Last week, I shared my enthusiasm for developing association data analytics solutions with a Georgetown University colleague.  While testing multiple analytical models (factor analysis, cluster analysis and regression analysis), I confirmed that regression analysis yielded the best results.  Regression analysis has been around for a long time and is often thought of as just a prediction tool.  However, it is much more than that; it is a very versatile tool for answering many different kinds of questions. Regression was developed in the early 1800’s and refined with additional capabilities as the computational power of computers developed.  Simply put, regression analysis is a statistical method for identifying relationships among variables.

For example, say your members are organizations and you have separated them them into groups with common traits for marketing purposes – these are called “segments”.  You have a hypothesis that there are certain factors such as revenue, industry, and other affiliations contribute into which segment an organization is placed.  These factors are called “variables” in the analytics world.  (Note: the assumption is your association has access to accurate data to analyze, such as your AMS, or perhaps a data warehouse or data mart.)

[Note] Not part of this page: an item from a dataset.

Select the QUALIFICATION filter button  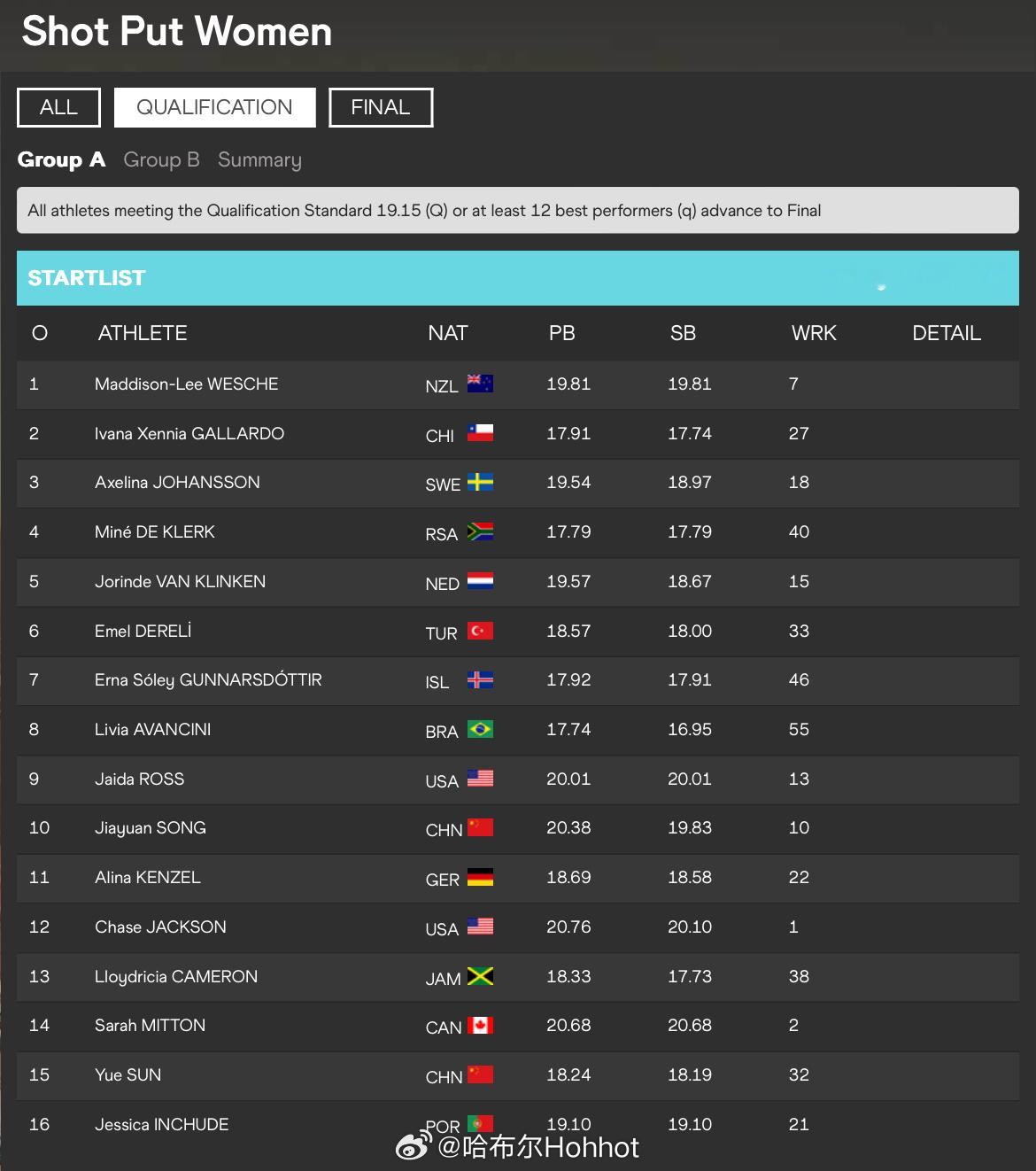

First you identify what exactly you are trying to accomplish and describe it in terms of data analysis.  You want to know which of the available variables (independent) when combined, will most determine the segment (dependent).  Regression is the best tool because it allows you to enter all variables into the model at once.

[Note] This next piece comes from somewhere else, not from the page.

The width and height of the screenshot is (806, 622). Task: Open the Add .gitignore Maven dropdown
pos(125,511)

All the data must be converted to numbers before using statistical software, such as R or SPSS.  Because most data is qualitative, this requires that a binary “dummy” variable be created.  In other words, most data is stored in words, but for analytics we must convert the words to numbers.  Once the words are converted to numbers (1 or 0), using multinomial logistic regression (with step-wise option) turns out to be the best technique to determine those variables (or factors) that are statistically significant in determining segment.

Often many of the factors revealed by the modeling will confirm your hypothesis, but there will probably be one or two that will be quite a surprise. For example, say the top 3 most influential factors turned out to be:

  1. Organization revenue
  2. Industry is retail
  3. Organization is in California

In your original hypothesis you may not have considered that organizations in California were so critical to segmentation. Now you have empirical evidence which will enable you to be more successful in the way you run marketing programs, manage content, and plan events.